Hacktivists say they’ve identified the Ferguson, Missouri law enforcement officer responsible for the shooting death of Michael Brown, an unarmed teenager killed on Saturday following an alleged altercation with the police.
A Twitter account associated with the hacktivist collective Anonymous said on Thursday that they’ve named the officer who killed Brown, 18, over the weekend, and have posted photographs purported to be of the man.
Law enforcement has thus far been unwilling to publicize the name of the officer involved in the shooting death despite calls from the public and press alike. Hackers and activists affiliated with the internationally-dispersed Anonymous collective have vowed to disclose the cop’s identity if officials declined to do so on their own, however, and on Thursday said that Willman is the officer responsible.
“St. Louis County PD claims Bryan Willman doesn’t work for them or #Ferguson PD. We’ll see about that,”TheAnonMessage Twitter account tweeted early Thursday.
Moments later at 11:00 am CST, the same account posted screenshots alleged to have come from Willman’s personal Facebook account earlier this week, and outted him as the shooter.
One screenshot consists of a photo of the man alleged to be the officer in which his Facebook friends discuss his new user name on the social media site: “Scooby Willman.”
“Yep, nobody will find me with that name!” Scooby Willman wrote in a comment accompanying the picture.
“But the job title says it all. Guessing everyone is forgetting about that,” responded a follower.
“You have a good point. All changed!!” replied Willman.

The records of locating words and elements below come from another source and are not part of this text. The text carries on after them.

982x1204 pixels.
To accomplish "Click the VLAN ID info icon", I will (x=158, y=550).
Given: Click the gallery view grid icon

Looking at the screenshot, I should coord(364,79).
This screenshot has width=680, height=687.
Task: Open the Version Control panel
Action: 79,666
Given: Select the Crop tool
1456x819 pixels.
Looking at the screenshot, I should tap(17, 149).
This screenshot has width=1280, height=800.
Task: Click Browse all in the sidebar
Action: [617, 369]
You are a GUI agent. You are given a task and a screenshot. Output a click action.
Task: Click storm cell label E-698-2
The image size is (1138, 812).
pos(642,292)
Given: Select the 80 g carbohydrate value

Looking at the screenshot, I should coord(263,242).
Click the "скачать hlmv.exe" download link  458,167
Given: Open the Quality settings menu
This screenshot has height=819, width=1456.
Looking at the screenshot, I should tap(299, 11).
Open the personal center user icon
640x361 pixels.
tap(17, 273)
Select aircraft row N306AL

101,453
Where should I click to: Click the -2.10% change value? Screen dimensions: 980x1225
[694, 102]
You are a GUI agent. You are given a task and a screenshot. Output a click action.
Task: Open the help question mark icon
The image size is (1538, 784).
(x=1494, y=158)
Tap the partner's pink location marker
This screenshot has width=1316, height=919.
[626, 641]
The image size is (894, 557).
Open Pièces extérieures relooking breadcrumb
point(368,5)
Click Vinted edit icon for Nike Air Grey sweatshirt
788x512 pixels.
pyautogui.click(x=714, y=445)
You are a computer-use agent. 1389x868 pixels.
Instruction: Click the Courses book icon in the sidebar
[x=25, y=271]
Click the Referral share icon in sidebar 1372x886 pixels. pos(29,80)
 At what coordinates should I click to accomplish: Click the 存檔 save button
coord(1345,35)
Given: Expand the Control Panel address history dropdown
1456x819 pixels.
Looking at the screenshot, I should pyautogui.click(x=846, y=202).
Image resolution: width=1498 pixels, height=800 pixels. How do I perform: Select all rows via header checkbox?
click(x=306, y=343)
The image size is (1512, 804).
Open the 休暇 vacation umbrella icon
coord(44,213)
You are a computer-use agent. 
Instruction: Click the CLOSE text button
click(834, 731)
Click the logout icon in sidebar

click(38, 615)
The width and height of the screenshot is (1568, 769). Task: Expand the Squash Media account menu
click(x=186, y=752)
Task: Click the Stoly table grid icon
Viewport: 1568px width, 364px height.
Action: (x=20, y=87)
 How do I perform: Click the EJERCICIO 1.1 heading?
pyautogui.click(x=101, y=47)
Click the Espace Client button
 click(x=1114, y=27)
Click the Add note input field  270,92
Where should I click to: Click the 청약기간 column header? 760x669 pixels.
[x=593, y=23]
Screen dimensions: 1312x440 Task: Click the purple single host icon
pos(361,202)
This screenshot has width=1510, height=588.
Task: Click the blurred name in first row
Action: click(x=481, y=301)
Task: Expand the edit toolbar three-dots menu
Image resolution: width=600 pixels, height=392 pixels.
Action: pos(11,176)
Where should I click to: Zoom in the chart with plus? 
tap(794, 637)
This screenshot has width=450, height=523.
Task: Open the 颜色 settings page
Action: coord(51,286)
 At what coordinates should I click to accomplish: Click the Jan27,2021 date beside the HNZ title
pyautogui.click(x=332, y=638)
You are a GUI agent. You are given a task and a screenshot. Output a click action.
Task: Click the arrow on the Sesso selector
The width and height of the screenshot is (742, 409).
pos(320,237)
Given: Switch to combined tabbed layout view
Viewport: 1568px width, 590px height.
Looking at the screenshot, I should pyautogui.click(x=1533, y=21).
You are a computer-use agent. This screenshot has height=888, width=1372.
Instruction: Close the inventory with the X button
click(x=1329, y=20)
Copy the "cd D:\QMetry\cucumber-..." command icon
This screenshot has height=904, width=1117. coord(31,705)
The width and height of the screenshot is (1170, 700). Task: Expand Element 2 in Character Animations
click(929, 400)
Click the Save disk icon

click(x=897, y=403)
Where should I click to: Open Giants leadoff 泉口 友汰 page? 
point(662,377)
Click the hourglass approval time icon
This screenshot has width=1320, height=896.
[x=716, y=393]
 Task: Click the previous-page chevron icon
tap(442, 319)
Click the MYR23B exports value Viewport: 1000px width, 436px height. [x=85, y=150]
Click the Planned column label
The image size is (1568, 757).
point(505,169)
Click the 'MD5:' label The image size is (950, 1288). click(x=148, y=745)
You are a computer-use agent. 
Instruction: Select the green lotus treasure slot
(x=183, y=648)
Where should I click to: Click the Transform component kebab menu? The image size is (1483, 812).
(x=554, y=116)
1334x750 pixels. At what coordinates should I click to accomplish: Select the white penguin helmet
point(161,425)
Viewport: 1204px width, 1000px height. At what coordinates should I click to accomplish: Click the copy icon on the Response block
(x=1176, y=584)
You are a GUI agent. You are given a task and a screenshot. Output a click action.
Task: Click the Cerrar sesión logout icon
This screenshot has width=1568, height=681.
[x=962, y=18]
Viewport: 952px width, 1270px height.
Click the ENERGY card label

Earlier Thursday, the official Twitter account for the St. Louis County Police Department declined that Willman was an employee of either their office or the Ferguson PD.
Hacktivists involved in the Anonymous campaign known as #OpFerguson told RT’s Andrew Blake on Thursday that they would continue to steadily release information about the officer they believe to have killed Brown, and promised to post his address and other personal information later in the day if law enforcement failed to name the officer on their own.
When asked if the collective is confident they’ve identified the shooter, one Anon answered: “They shouldn’t leave anyone to guess. Period.”
“The US government misfires and accidentally kills citizens all the time, especially overseas, and no one bats an eye. But if a wrong name is released because THEY refuse to release one? That’s cool, because we don’t have the data they do,” one Anon involved in #OpFerguson told Blake.
Later that morning, Twitter suspended the TheAnonMessage account, just short of when its administrators planned on publishing further details about the alleged officer responsible. By that point, though, Anonymous had already released a fair share of details believed to be linked to Brown’s death, including 911 dispatch audio spanning from when he was killed on Saturday until later in the day when police were dispatched in droves to the scene of the crime.